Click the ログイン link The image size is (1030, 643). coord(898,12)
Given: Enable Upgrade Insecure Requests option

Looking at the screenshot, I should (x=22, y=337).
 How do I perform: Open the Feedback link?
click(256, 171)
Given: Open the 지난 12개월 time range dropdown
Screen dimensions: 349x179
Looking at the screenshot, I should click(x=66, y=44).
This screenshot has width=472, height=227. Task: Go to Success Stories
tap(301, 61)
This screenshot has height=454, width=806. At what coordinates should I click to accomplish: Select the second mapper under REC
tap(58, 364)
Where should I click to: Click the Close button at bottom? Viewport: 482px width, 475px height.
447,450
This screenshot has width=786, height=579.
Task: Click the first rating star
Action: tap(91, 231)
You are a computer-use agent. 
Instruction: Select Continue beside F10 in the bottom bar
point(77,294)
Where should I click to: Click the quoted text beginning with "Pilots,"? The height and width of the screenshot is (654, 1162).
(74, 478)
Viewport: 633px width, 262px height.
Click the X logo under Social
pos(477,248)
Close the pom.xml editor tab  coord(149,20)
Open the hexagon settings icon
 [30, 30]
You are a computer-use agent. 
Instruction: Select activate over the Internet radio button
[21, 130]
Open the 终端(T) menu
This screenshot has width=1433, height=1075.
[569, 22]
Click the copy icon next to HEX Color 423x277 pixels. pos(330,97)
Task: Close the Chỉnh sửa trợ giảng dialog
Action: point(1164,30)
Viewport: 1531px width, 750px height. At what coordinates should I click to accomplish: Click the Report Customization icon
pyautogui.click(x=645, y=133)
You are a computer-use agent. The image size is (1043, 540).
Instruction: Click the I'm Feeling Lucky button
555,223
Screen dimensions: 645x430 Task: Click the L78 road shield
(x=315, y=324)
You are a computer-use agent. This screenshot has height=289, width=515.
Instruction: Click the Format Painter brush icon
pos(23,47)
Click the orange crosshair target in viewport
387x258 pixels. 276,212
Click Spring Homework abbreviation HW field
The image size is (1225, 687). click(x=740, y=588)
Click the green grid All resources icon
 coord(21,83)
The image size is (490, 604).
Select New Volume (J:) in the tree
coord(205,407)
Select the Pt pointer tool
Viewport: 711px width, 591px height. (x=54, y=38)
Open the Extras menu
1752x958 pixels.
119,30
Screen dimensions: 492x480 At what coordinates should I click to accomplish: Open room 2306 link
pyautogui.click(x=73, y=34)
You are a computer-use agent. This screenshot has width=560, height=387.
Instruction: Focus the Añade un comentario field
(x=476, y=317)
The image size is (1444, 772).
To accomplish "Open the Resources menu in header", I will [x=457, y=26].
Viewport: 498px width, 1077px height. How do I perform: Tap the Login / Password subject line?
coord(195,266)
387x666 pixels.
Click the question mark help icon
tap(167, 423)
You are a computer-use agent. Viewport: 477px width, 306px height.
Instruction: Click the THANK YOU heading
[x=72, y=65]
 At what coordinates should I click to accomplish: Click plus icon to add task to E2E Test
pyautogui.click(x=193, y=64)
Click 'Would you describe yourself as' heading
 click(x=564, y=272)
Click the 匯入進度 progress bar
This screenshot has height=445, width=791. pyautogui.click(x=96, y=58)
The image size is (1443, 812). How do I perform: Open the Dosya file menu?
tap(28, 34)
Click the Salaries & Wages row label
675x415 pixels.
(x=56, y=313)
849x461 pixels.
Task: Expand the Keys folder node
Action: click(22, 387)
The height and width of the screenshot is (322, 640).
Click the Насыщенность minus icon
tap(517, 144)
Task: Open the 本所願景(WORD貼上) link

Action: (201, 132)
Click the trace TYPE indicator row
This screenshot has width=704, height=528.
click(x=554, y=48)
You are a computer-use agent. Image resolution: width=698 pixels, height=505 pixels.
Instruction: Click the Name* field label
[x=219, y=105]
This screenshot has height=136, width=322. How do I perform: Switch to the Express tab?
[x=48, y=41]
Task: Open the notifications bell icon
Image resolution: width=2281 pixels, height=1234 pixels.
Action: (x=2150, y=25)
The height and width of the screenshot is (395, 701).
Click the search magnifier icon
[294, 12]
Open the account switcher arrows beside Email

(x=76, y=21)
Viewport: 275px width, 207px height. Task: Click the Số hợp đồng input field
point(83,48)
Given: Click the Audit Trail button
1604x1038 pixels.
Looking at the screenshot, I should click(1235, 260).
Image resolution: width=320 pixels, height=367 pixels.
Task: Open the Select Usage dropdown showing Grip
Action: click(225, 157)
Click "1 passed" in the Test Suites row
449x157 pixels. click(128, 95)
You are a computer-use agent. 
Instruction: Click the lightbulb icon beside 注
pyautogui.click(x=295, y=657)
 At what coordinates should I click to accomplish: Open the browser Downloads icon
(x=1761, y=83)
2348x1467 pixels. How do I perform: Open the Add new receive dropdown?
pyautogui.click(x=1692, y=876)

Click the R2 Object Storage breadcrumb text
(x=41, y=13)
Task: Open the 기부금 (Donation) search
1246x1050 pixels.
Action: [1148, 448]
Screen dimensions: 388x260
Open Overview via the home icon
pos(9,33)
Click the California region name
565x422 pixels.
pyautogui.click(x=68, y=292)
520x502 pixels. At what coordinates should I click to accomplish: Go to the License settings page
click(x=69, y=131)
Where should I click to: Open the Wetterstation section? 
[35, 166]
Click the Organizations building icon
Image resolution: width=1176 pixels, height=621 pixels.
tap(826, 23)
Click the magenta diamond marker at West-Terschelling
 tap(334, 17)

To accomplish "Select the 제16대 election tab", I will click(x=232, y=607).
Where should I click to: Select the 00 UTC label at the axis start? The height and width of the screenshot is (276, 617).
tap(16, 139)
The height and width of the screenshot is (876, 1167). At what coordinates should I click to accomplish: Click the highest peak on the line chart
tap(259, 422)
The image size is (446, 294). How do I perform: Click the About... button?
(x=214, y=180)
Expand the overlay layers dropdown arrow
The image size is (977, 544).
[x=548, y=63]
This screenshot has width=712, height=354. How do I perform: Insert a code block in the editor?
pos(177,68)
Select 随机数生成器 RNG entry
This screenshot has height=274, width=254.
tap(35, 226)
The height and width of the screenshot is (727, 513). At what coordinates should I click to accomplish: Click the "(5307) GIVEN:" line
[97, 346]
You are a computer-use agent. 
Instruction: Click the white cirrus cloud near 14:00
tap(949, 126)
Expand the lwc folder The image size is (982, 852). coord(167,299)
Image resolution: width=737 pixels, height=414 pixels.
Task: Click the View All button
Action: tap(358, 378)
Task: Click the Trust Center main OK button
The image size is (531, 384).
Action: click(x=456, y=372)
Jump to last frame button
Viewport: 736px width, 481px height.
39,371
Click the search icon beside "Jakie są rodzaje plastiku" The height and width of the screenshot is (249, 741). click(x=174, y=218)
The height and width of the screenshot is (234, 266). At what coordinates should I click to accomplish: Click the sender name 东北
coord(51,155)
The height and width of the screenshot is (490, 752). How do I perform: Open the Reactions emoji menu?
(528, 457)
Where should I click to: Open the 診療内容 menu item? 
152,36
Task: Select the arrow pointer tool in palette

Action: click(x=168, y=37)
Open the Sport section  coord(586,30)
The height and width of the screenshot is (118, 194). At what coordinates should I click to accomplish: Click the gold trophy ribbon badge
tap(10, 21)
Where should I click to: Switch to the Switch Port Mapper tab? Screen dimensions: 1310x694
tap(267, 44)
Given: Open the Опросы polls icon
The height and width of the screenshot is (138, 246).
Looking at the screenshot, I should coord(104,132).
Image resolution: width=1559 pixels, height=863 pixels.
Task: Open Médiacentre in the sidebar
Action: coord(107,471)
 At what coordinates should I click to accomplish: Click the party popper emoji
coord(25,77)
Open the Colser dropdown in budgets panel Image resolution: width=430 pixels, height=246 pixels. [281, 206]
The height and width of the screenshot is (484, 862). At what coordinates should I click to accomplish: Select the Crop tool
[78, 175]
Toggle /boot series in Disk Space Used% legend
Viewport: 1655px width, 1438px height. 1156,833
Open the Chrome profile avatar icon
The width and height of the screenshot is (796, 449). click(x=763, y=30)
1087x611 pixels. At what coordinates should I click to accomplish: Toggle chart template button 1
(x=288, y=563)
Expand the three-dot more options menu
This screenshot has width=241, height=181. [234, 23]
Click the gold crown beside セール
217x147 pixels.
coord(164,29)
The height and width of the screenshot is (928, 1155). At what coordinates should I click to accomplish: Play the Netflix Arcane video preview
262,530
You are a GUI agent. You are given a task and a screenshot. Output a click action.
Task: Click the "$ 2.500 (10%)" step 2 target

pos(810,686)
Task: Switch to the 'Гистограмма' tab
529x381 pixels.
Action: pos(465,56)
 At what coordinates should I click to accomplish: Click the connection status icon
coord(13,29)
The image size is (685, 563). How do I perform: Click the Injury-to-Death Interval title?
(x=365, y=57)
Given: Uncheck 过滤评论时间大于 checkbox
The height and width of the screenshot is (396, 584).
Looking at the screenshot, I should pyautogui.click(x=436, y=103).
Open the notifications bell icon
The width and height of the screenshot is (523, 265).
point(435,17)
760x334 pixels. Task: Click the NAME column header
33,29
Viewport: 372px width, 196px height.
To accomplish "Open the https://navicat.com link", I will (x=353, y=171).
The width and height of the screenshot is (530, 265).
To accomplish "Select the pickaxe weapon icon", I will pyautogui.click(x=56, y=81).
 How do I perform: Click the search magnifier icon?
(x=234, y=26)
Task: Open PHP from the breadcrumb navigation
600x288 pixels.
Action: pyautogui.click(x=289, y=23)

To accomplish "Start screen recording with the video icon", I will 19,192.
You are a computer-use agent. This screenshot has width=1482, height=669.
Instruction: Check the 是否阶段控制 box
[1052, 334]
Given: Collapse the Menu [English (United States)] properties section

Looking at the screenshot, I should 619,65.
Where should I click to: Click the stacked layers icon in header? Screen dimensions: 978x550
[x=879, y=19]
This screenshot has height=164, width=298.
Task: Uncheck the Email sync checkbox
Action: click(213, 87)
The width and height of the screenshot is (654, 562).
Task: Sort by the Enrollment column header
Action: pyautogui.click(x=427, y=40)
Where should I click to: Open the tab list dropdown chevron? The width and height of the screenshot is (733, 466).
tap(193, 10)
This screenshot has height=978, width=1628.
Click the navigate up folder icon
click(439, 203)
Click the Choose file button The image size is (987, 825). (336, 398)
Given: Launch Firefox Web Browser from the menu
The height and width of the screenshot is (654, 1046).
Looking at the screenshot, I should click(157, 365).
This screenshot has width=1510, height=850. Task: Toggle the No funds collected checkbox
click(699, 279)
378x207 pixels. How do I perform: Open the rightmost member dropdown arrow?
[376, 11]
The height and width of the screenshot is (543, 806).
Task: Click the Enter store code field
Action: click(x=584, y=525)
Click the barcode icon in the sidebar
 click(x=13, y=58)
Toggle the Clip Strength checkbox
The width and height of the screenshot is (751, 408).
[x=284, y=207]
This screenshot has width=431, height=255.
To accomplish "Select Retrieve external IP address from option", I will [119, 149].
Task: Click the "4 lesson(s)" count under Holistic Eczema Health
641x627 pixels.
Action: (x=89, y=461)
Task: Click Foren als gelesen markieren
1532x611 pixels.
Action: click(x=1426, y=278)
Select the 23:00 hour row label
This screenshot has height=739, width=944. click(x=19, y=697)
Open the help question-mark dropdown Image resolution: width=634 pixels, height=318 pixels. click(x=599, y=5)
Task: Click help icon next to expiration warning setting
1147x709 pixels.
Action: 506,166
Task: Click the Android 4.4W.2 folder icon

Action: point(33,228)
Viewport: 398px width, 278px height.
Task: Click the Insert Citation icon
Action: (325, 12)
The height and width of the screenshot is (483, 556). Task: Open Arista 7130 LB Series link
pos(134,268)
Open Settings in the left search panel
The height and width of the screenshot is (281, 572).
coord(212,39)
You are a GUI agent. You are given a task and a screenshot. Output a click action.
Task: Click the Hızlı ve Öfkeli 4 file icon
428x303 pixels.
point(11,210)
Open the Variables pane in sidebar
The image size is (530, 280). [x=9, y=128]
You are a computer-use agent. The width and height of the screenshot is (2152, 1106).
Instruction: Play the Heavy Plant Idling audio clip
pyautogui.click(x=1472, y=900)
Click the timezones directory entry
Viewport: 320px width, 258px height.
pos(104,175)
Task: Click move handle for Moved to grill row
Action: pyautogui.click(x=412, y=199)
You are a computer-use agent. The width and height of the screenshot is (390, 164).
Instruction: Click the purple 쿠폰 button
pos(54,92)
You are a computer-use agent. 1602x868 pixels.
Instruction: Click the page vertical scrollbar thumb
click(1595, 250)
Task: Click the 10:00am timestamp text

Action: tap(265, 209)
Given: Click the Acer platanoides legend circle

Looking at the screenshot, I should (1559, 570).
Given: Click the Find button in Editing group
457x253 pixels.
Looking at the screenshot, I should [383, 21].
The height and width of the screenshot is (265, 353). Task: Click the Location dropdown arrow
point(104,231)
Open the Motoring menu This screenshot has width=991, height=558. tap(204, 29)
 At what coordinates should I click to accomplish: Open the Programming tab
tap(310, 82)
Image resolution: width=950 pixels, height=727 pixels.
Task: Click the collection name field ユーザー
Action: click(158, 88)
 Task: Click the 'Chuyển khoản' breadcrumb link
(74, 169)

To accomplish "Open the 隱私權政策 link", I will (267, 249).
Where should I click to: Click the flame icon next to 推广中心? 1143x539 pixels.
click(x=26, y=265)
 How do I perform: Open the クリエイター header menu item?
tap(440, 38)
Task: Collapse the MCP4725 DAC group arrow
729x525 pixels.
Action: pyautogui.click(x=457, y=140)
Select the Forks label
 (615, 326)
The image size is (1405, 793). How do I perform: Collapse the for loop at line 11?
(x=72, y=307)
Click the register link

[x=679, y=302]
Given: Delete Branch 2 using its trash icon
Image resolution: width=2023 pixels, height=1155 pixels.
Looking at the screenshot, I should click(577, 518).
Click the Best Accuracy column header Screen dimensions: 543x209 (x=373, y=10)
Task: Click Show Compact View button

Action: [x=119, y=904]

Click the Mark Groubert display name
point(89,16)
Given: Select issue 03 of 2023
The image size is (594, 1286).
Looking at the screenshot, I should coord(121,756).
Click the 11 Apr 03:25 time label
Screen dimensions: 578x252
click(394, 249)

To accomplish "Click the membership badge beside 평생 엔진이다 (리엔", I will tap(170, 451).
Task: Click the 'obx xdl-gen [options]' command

What to do:
Quote the entries verbatim from the line containing "This screenshot has width=472, height=227." to the line containing "point(77,294)", with both of those lines included.

Output of the exercise:
This screenshot has width=472, height=227. Task: Go to Success Stories
tap(301, 61)
This screenshot has height=454, width=806. At what coordinates should I click to accomplish: Select the second mapper under REC
tap(58, 364)
Where should I click to: Click the Close button at bottom? Viewport: 482px width, 475px height.
447,450
This screenshot has width=786, height=579.
Task: Click the first rating star
Action: tap(91, 231)
You are a computer-use agent. 
Instruction: Select Continue beside F10 in the bottom bar
point(77,294)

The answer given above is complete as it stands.